* **PROBLEM REQUIREMENTS**
Return the data from the line containing "You are a computer-use" through the line containing "point(84,89)", word for word, and leave the pictures out of your answer.

[Start MATERIAL FOR THE TASK]

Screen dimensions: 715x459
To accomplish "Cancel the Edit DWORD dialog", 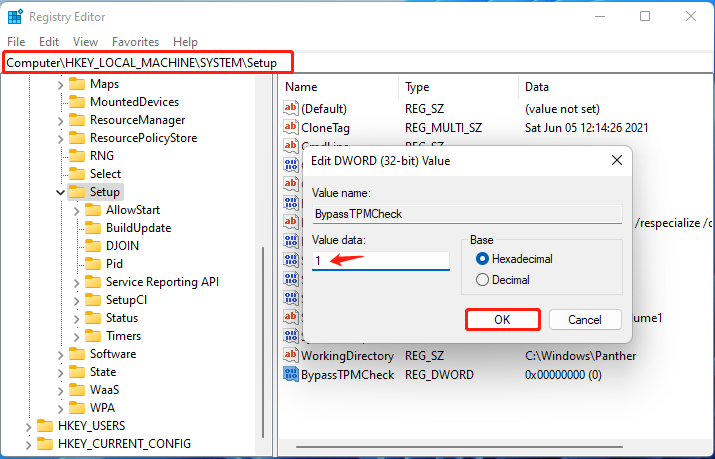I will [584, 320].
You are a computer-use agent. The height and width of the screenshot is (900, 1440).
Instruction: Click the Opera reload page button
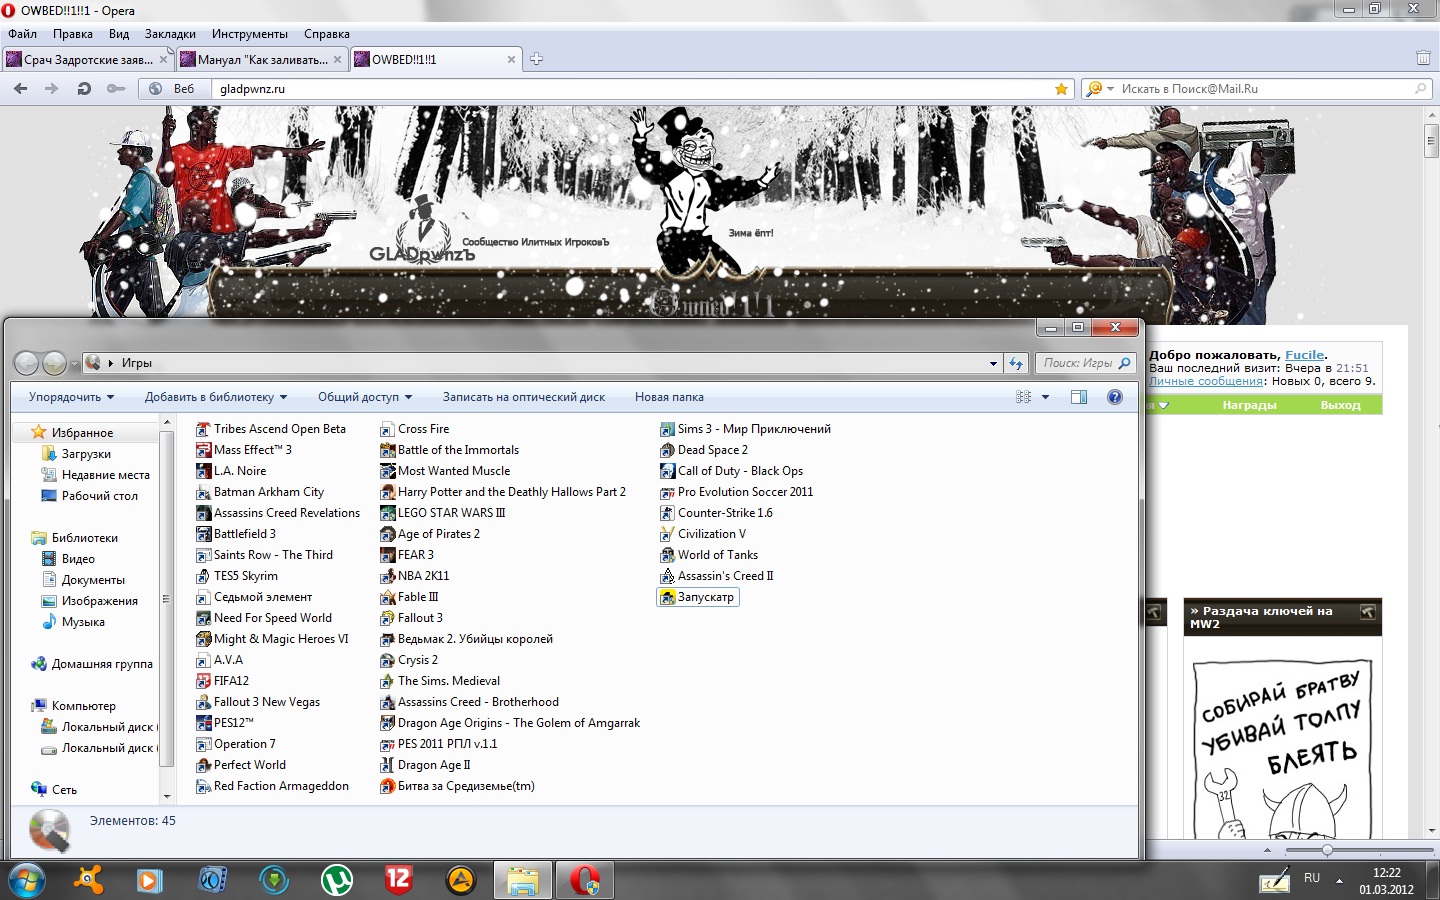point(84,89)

[End MATERIAL FOR THE TASK]
[Start MATERIAL FOR THE TASK]

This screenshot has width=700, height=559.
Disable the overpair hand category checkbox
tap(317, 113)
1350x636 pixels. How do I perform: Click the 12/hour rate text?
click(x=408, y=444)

[End MATERIAL FOR THE TASK]

* **WRITTEN RESPONSE**
You are a computer-use agent. The height and width of the screenshot is (900, 1440).
Instruction: Click the Opera reload page button
point(84,89)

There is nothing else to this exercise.